■ Exercise brief
The records appear below. Report how many of their lines contain the word "give", giving the number alone.

Dataset entries:
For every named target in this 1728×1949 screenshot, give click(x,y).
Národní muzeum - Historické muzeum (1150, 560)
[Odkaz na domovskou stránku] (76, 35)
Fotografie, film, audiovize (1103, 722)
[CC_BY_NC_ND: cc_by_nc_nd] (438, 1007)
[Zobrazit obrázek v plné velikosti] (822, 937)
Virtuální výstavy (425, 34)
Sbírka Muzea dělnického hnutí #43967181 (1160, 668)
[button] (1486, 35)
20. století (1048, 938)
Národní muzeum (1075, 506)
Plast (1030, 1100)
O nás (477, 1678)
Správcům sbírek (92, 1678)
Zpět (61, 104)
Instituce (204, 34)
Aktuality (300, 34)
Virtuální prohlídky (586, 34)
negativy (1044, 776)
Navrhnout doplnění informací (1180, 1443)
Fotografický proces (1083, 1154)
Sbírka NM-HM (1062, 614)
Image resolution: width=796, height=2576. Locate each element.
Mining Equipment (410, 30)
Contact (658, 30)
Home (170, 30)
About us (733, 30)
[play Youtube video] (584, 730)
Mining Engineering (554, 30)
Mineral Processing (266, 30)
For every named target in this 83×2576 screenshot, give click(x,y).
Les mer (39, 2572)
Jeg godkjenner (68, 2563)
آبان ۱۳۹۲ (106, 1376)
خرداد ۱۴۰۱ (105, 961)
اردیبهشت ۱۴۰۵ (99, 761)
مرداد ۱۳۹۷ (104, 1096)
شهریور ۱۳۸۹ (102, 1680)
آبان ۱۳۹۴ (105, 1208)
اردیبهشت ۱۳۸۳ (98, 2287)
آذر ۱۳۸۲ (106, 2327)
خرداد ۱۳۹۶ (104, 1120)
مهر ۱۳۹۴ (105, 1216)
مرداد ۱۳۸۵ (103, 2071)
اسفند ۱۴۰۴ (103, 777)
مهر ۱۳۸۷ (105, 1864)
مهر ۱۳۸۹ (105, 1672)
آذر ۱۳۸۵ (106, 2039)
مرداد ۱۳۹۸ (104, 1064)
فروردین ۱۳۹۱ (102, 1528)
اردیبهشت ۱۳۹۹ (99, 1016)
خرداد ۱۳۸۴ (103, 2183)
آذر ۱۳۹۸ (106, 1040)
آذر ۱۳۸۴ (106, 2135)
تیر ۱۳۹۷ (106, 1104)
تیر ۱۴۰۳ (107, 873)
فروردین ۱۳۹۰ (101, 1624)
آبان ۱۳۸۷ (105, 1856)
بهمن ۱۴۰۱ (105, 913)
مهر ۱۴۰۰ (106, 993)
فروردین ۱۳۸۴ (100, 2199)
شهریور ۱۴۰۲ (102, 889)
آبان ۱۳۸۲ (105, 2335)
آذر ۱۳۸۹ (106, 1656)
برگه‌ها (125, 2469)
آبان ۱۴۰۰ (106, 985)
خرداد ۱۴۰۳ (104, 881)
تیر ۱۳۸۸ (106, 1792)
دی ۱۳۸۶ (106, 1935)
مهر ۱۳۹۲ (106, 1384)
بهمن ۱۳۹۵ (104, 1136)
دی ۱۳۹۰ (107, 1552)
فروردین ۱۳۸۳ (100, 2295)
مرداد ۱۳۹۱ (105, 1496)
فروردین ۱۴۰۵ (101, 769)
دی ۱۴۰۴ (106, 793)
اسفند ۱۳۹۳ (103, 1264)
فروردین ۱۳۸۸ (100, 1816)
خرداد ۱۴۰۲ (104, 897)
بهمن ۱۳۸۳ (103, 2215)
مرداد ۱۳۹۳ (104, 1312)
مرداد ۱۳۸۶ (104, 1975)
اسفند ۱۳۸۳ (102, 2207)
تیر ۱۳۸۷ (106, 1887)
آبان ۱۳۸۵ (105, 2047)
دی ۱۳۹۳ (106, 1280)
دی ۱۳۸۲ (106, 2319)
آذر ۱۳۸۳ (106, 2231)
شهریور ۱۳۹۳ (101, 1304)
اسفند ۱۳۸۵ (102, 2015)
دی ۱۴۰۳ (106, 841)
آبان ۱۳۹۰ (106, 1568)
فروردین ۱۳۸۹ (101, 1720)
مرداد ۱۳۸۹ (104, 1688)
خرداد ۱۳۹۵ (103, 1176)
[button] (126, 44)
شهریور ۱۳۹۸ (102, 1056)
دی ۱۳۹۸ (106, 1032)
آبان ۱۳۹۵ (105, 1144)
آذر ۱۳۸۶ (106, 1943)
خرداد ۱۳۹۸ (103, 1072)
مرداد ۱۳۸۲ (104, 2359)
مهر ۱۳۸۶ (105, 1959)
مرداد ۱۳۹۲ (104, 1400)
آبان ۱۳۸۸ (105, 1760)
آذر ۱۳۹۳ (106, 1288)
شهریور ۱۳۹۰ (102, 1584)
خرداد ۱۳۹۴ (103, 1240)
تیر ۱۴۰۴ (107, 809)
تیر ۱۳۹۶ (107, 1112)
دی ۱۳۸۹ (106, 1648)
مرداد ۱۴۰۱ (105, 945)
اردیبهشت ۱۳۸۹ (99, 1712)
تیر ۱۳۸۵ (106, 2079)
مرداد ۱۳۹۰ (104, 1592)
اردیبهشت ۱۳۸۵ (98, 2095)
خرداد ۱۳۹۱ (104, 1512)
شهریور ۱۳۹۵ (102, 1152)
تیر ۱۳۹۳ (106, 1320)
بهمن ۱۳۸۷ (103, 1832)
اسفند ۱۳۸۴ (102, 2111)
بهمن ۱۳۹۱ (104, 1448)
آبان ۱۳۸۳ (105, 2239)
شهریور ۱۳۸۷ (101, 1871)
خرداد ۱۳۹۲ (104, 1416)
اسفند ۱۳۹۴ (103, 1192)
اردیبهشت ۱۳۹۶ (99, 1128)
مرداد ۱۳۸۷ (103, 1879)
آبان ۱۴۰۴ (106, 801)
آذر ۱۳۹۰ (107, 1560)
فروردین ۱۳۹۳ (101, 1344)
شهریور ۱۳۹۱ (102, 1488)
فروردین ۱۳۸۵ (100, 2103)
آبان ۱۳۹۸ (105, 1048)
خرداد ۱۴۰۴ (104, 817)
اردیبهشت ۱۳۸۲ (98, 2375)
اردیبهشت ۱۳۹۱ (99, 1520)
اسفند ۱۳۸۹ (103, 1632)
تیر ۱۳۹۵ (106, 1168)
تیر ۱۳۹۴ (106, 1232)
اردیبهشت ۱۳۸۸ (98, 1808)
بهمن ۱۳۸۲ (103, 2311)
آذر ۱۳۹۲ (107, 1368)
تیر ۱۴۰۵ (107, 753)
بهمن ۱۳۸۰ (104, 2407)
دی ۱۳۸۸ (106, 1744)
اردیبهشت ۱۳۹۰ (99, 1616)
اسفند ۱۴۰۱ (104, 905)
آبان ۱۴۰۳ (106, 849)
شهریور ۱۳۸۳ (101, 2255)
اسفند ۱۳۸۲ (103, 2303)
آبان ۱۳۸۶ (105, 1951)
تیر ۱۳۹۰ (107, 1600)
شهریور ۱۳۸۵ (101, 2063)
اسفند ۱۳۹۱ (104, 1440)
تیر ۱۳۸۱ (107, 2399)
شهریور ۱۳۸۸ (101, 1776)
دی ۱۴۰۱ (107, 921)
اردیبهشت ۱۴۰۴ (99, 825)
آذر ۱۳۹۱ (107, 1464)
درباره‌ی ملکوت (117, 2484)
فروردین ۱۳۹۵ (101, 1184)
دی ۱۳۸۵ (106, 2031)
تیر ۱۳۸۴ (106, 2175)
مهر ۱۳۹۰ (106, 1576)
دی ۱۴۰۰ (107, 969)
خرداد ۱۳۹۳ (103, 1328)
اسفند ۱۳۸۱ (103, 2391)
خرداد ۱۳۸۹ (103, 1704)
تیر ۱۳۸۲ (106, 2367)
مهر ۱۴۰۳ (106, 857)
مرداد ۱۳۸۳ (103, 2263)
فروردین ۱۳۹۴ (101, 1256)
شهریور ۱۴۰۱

■ Answer to the problem
2